Thursday, October 27, 2016

CBS Removes Bryan Fuller as Star Trek: Discovery Showrunner

It seems that after delaying Star Trek: Discovery once by moving its premiere from January to May 2017 to work around Bryan Fuller's schedule, CBS has had enough when it seemed they might have had to do it a second time. It was officially announced that Bryan Fuller has "stepped down" as showrunner of Discovery and will be replaced with current show producers Gretchen Berg and Aaron Harberts.
"We are extremely happy with the creative direction of Star Trek: Discovery and the strong foundation that Bryan Fuller has helped us create for the series," producers CBS Television Studios said Wednesday in a statement. "Due to Bryan’s other projects, he is no longer able to oversee the day-to-day of Star Trek, but he remains an executive producer, and will continue to map out the story arc for the entire season. Alex Kurtzman, co-creator and executive producer, along with Fuller’s producing partners and longtime collaborators, Gretchen Berg and Aaron Harberts, will also continue to oversee the show with the existing writing and producing team. Bryan is a brilliant creative talent and passionate Star Trek fan, who has helped us chart an exciting course for the series. We are all committed to seeing this vision through and look forward to premiering Star Trek: Discovery this coming May 2017.”
Everything is phrased to allow Fuller to save face but make no mistake, CBS gave him an ultimatum. He probably asked for more time, they said no and demanded he either prioritize Star Trek over his other TV projects Starz's American Gods and NBC's Amazing Stories or step down. He chose the more lucrative projects as I am betting he gets no back end points for Star Trek considering its long established and fully owned by CBS where he can get co-creator credit and other incentives if both move ahead with multiple seasons.
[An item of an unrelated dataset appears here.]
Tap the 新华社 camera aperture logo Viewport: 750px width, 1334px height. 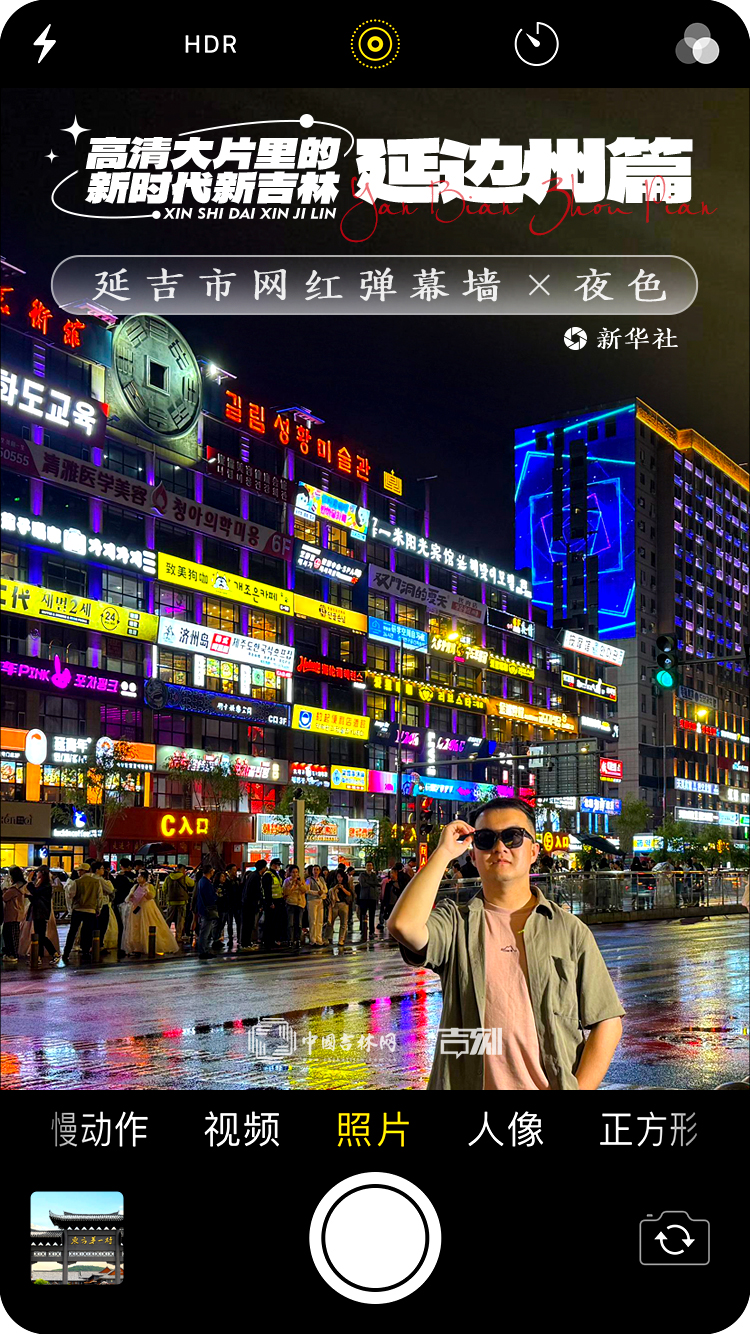[575, 339]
Fuller has already written the first two episodes of Discovery and outlined the first season story arc for the new showrunners to follow (or not) so his stamp will be all over the show, especially since he has been involved with most of the set, ship, character, costume, etc designs. Casting has mostly been completed except for the lead role of "Number One". Roles cast include an openly gay human male, a female admiral, male Klingon captain, male admiral, male adviser, and British male doctor. Fuller will retain executive producer credit which will give him some influence on the show but that will influence will be greatly reduced since he will not be involved in day to day decision making. Completing casting and prepping for next month's filming start date will now fall to the new showrunners.

In theory Fuller will remain part of the writer's room and help with story decisions but I would not be surprised if that quickly comes to a halt since timing wise it will work out that American Gods will be completing post production for early 2017 release date, Amazing Stories will be gearing up for its pilot shoot and Discovery will be entering the home stretch to complete final episode scripts and filming. If he could not juggle all three now with one in post-production and two in pre-production, there is no way he could do it next year when all three will be in some form of production, post-production, and promotion phrases that require constant and daily decision making from the showrunner and occasionally the writers to adapt the script for problems that come up during and after filming.
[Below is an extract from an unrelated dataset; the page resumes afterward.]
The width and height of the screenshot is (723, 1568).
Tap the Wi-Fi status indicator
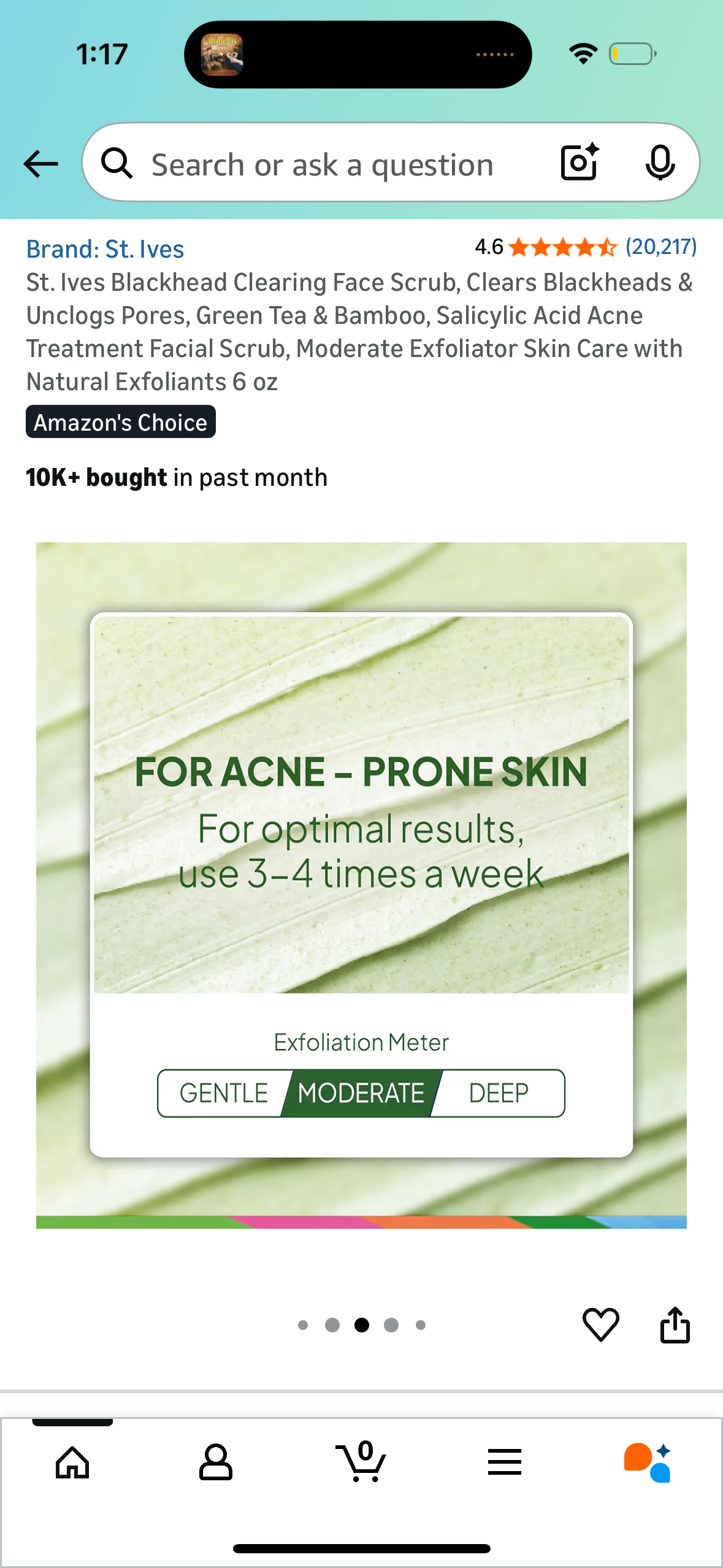pos(583,53)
While new showrunners Gretchen Berg and Aaron Harberts do not have Fuller's Star Trek background, they have worked with him in the past on Pushing Daisies. Throwing an odd little wrench in things and a sign that CBS may not necessarily like the direction the show was taking is their decision to add Akiva Goldsman in a "top creative role" who will serve as "producing support" for the two showrunners. I have no idea what that means for the show but will hazard a guess. His writing and producing history is full of successful but not critically acclaimed projects that suggests someone that tends to come in and do exactly what the studios want - no more, no less. He is likely there to punch up the scripts with more action while making sure the studio's will is minded including dialing down Trekism's so newbies to the franchise can follow the show. In addition he will likely push for remaining within and probably further below the current rumored budget of $6-7 million per episode. By contrast I think the average cost of Enterprise episode was around $2 million.

Speculation aside the main takeaway is this - Bryan Fuller is out as showrunner and his influence will decline as the season progresses. Producers Gretchen Berg and Aaron Harberts have now been promoted to co-showrunners with studio gun Akiva Goldsman hired to provide producing guidance. The rumored budget is around $6 million per episode, most of the casting is complete except for the main role and filming will start sometime in November for a May 2017 premiere of the show.